In July 2019, Bruce Miller, CEO of Investure, LLC (Investure), an outsourced chief investment office (OCIO), is preparing a proposal for Franklin and Marshall (F&M), a small liberal arts college located in Lancaster, Pennsylvania, with an endowment of $350 million. F&M recently began a search to find a new endowment manager in hopes of improving its investment returns and access to alternative assets (AA), such as private equity (PE) and hedge funds. Investure offers outsourced investment-management services to endowments and foundations (E&Fs) with assets less than $2 billion and is one of several companies competing to win the mandate to manage F&M’s assets. Investure’s approach is to pool the assets of “like-minded” institutions and significantly increase their allocations to PE. Miller and his team are preparing to meet with the F&M board’s investment committee to describe Investure’s services and approach to investment management.

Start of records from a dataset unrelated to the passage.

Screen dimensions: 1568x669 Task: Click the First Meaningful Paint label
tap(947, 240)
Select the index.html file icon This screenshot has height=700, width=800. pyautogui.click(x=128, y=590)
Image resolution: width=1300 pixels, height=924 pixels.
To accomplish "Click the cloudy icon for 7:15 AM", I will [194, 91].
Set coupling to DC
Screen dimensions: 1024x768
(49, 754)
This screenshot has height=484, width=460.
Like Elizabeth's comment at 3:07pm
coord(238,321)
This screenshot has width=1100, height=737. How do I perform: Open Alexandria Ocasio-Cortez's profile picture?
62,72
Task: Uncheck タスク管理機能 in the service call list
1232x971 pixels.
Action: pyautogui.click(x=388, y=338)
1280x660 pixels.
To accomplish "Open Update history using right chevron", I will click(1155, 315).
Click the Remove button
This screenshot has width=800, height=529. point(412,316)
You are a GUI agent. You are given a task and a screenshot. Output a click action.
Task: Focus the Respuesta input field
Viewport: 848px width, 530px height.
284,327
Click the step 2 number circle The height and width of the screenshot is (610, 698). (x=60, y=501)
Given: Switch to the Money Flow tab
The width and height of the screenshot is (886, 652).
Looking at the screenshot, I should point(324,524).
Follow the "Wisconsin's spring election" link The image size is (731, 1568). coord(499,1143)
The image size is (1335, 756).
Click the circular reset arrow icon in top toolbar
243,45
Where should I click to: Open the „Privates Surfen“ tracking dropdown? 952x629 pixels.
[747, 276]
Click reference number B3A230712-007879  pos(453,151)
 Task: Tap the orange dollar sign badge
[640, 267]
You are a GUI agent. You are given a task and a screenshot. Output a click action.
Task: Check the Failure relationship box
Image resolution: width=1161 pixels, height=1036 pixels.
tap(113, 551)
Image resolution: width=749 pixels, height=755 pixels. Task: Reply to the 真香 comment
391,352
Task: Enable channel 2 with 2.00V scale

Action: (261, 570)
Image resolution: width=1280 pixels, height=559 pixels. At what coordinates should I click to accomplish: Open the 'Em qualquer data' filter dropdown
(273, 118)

This case is designed to introduce students to AA and the distinctions among PE, hedge funds, and private capital within this asset class. It focuses primarily on why PE is a difficult asset class to manage and describes several channels available to small endowments like F&M to access PE. The case introduces students to the core vocabulary of PE investing and limited partnership agreements. To make the concepts and terms more concrete, it provides a simple exercise that asks the students to calculate the expected internal rate of return (IRR) on an investment made through a traditional limited partnership (primary fund commitment) and a fund of funds and compare those to Investure’s approach. Students must evaluate and discuss the feasibility and attractiveness of each alternative to F&M. In doing so, the case creates an opportunity for students to discuss the current trends and issues many E&Fs confront as they attempt to increase allocations to PE.
The case is appropriate for use in an introductory or early class in courses focusing on PE, venture capital (VC), and entrepreneurial finance, as well as in specialized courses for fund trustees interested in AA.
The case can be used for the following purposes:
1. To introduce students to AA and how they differ from public equities and fixed income.
2. To introduce students to the core vocabulary of PE investing and limited partnership agreements.
3. To introduce the channels of access to PE investment and evaluate the advantages and disadvantages of each.
4. To analyze the returns to limited partners who choose to pursue PE investment under a traditional limited partnership and a fund of funds and compare those to Investure’s OCIO model.
5. To familiarize students with the current trends and issues motivating the growth in outsourcing of endowment management.